TEXT EXCERPT ::
******************************

Sure. Jeff, do you want to maybe talk just about real-world studies versus randomized studies and some of the specifics of this particular one as well?

Jeffrey Emmick
SVP of Cardiometabolic Health Product Development, Eli Lilly

Yeah. Thanks, Seamus. First of all, we do not comment at all on our interims and our interim stopping rules until the study is over. I will not go there with that. First of all, let me start off by saying, obviously, we are happy to have seen the results from the emulation study. I think there are now two studies. There was also a study just versus GLP-1s, not head-to-head dulaglutide in a real-world setting. That is good to see. However, there are some significant limitations. I know the authors have even pointed that out. There are some significant differences in the baseline characteristics. Our baseline characteristic paper is published. I think you have seen those. The other is that the median treatment or median follow-up period was like six months.

It's very short relative to what we'll see with SURPASS CVOT, which should be three and a half plus years. I think it's very hard to compare. Certainly, it's a nice way to start. I don't know that you can read through a real-world evidence emulation study with those differences to a randomized controlled study like ours.

Mike Czapar
SVP of Investor Relations, Eli Lilly

Great. Thank you, Jeff. Do we have other questions in the room? Sorry. Go ahead in the middle.

Adam de Guzman
Corporate Treasury, Bank of America

Hey, thanks. This is Adam on behalf of Tim Anderson at Bank of America. For TANE-1 and the other obesity trials with orforglipron, do you expect tolerability and safety to look any different than it did in TANE-1? Should we expect tolerability to generally be worse in obese patients versus diabetic patients? Thanks.

Mike Czapar
SVP of Investor Relations, Eli Lilly

Great. Thanks. Jeff, do you want to talk about expectations for A1C on safety tolerability?

Jeffrey Emmick
SVP of Cardiometabolic Health Product Development, Eli Lilly

I don't have a crystal ball. I mean, I think our expectation is that we will see tolerability in the chronic weight management program that is similar to what's been seen for GLP-1s in chronic weight management. There are sometimes some minor differences between type two diabetes and patients without type two diabetes who are overweight or obese. That would be the best guidance I can provide. I can't give you any numbers till we actually see the data.

Mike Czapar
SVP of Investor Relations, Eli Lilly

Great. Thank you, Jeff. Is there one in the back? Jim's good?

******************************

DATA UNDER STUDY ::

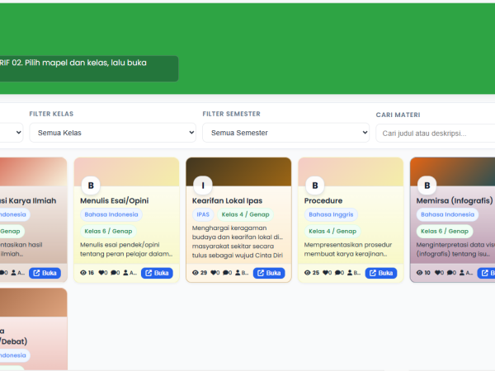495x371 pixels.
Task: Open Menulis Esai/Opini with Buka button
Action: click(157, 273)
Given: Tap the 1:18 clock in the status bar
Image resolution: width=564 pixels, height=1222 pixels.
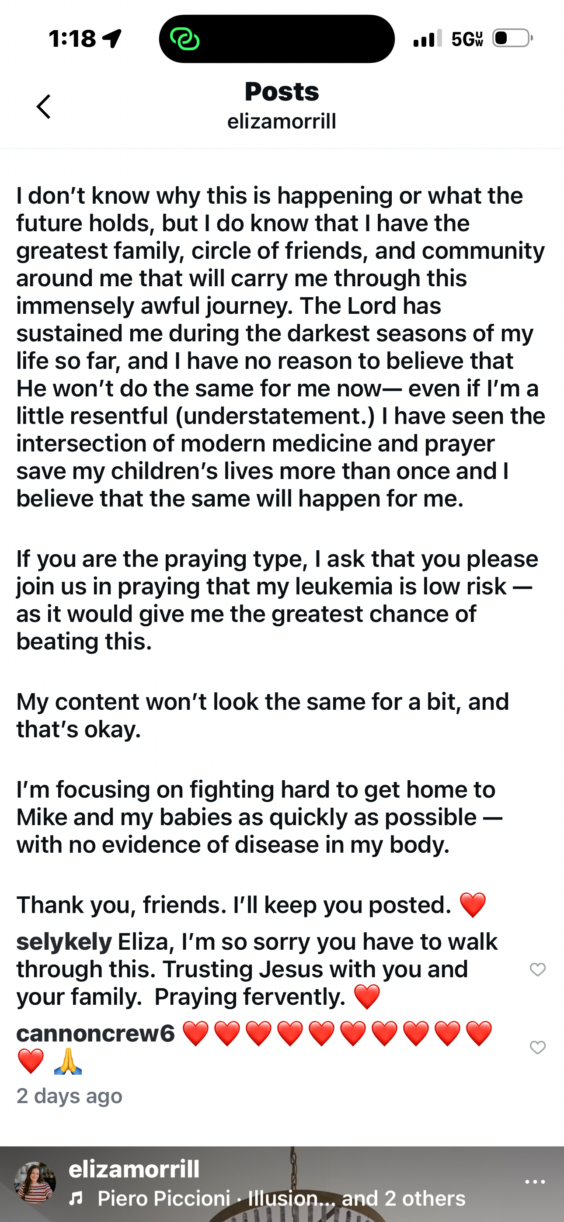Looking at the screenshot, I should coord(72,38).
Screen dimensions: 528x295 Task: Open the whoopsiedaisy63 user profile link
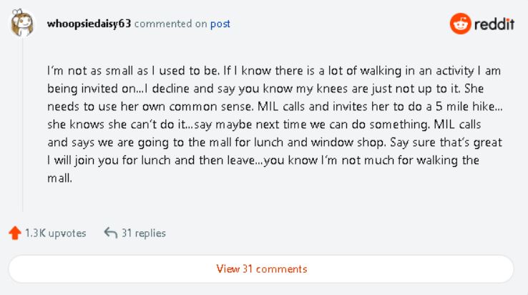point(89,24)
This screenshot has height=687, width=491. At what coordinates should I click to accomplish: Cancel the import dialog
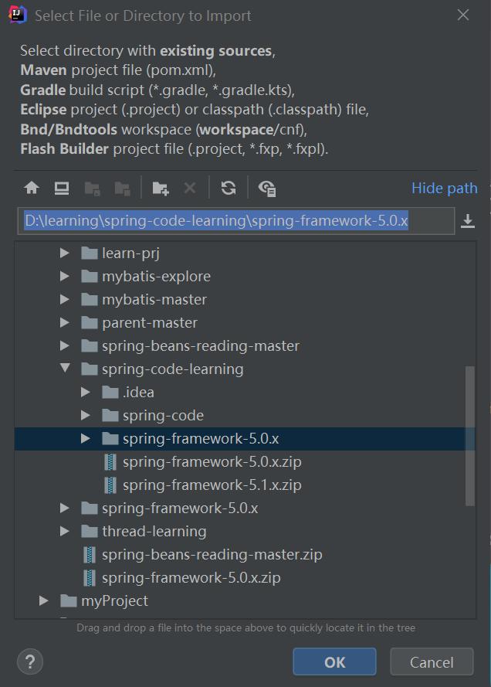[432, 662]
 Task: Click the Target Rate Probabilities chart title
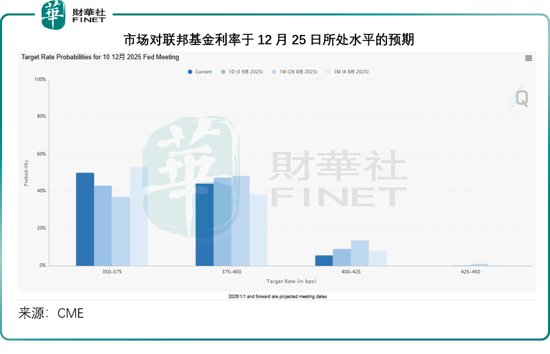100,58
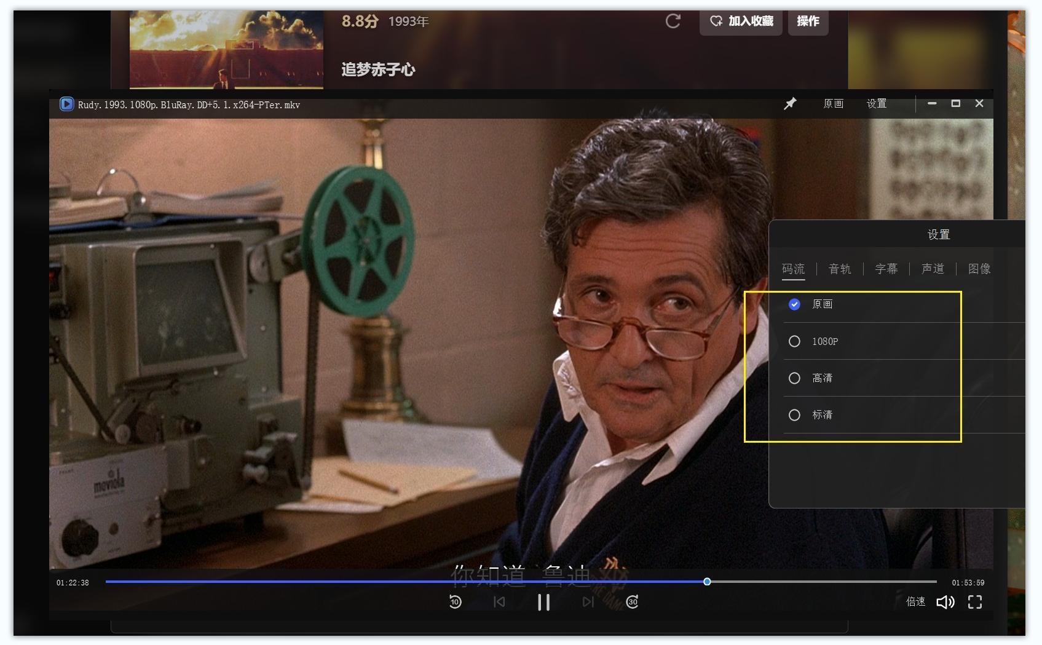The width and height of the screenshot is (1042, 645).
Task: Click the blue playback progress handle
Action: click(707, 582)
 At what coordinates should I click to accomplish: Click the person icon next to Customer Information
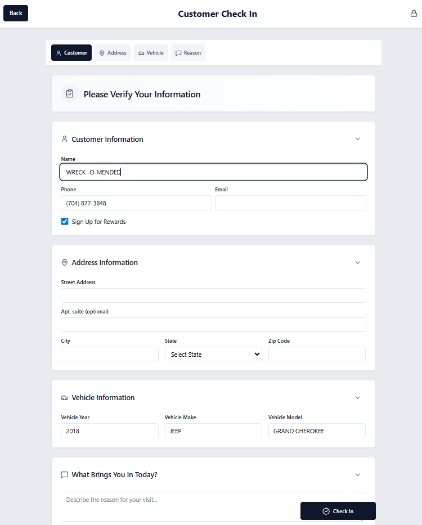click(x=65, y=139)
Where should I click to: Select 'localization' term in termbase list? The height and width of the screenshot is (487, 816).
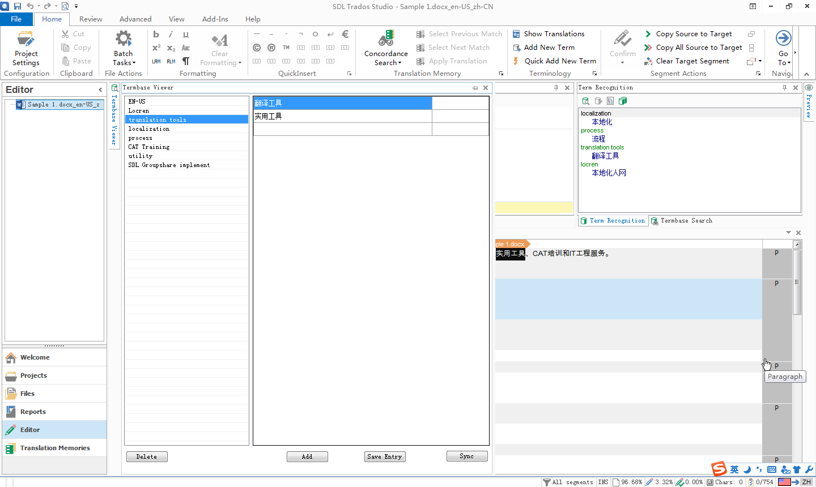point(149,129)
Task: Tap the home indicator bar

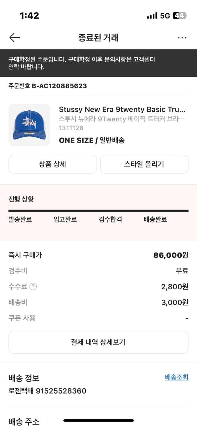Action: pyautogui.click(x=98, y=420)
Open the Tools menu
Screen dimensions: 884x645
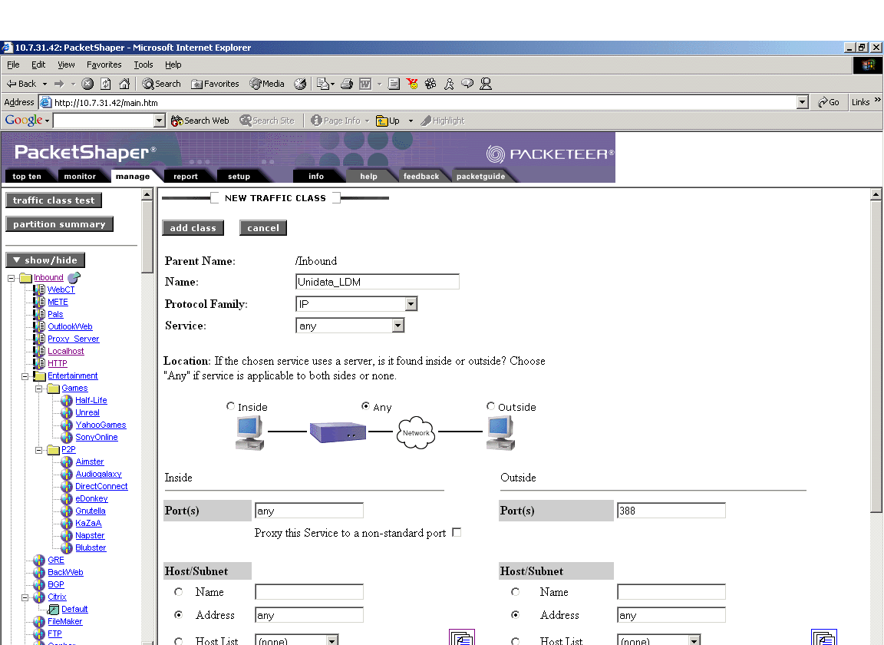[x=143, y=65]
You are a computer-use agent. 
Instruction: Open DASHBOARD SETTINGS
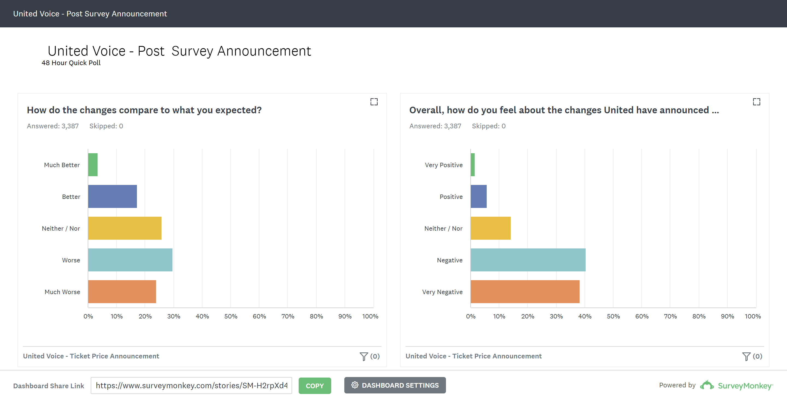pos(395,385)
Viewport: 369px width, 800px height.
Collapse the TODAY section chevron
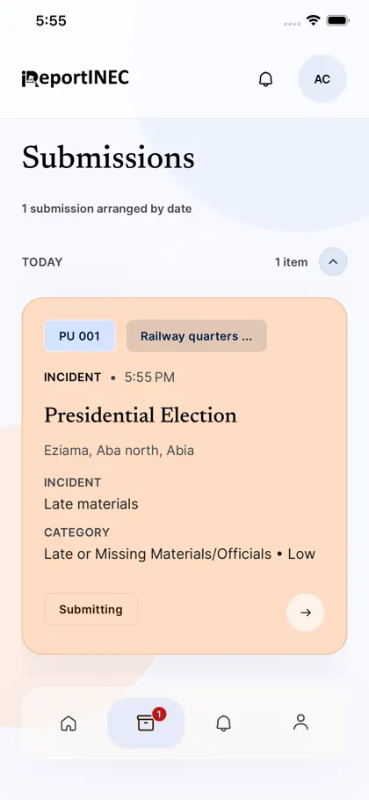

******************************

From the Eli Lilly call transcript, extract word for word the part that opens with the words "I don't have" and closes with "back? Jim's good?".

I don't have a crystal ball. I mean, I think our expectation is that we will see tolerability in the chronic weight management program that is similar to what's been seen for GLP-1s in chronic weight management. There are sometimes some minor differences between type two diabetes and patients without type two diabetes who are overweight or obese. That would be the best guidance I can provide. I can't give you any numbers till we actually see the data.

Mike Czapar
SVP of Investor Relations, Eli Lilly

Great. Thank you, Jeff. Is there one in the back? Jim's good?